1) If your tire size is currently larger than actual it will make the odometer read more distance traveled per tire rotation than actual. Make the distance traveled larger than actual and you increase the calculated mileage.

2) Never go by computer readouts for things like mileage. That needs to be only on paper because the Edge programmers rely on MAF sensor values and corresponding mpg values. It then makes a running average. Using the MAF sensor inherently brings in error. Usually making the mileage value larger than reality. When you lift your foot off the gas pedal and roll or start to slow down, that portion of time is counted as 40 MPG, WOT runs are usually around 5 mpg because you are moving while using gas. When you compare many 40's averaged with a few 5's and a general majority around 15, the 40's will pull the average up very quickly. For a silly experiment you can reset the mileage calculator and do nothing but WOT acceleration then roll (no brakes) until you stop. Do this for an entire tank. The average will say you are getting good mileage, your paper calculation will not agree.

The programmer influences the speedo/odometer by changing the tire size. Your odometer calculation is done by keeping track of tire rotations. The only way the truck knows how far you went is by the tire circumference you enter. That mileage you have calculated could be adjusted by going back to the trip distance, multiplying by the squish value (.97 or whatever is accurate) then dividing by the number of gallons used.
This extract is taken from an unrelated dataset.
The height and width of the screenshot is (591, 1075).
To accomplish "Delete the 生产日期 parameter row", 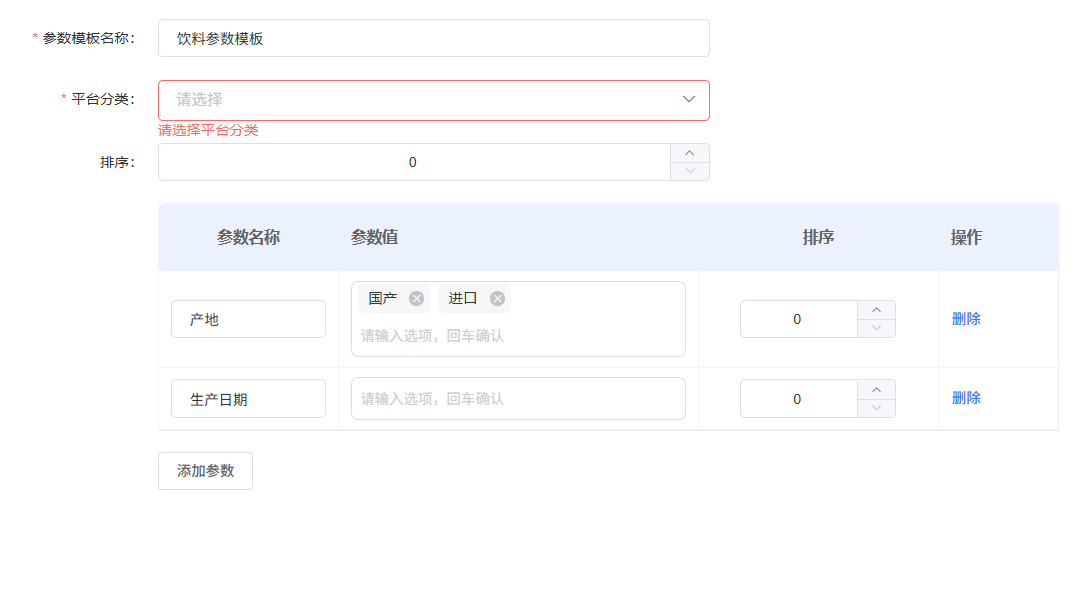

An easy way to get your odometer is to program the truck to a tire size you know is wrong, like 20" diameter. Drive about 10 miles. You can either use a GPS, map or highway markers. Then use this formula

GPS odo / Truck odo x tire size you entered (20") = Correct tire size.

Distance increases the accuracy of this formula. My programmer uses the actual circumference in MM so that also helps but it should still work on diameter since you are only scaling the value.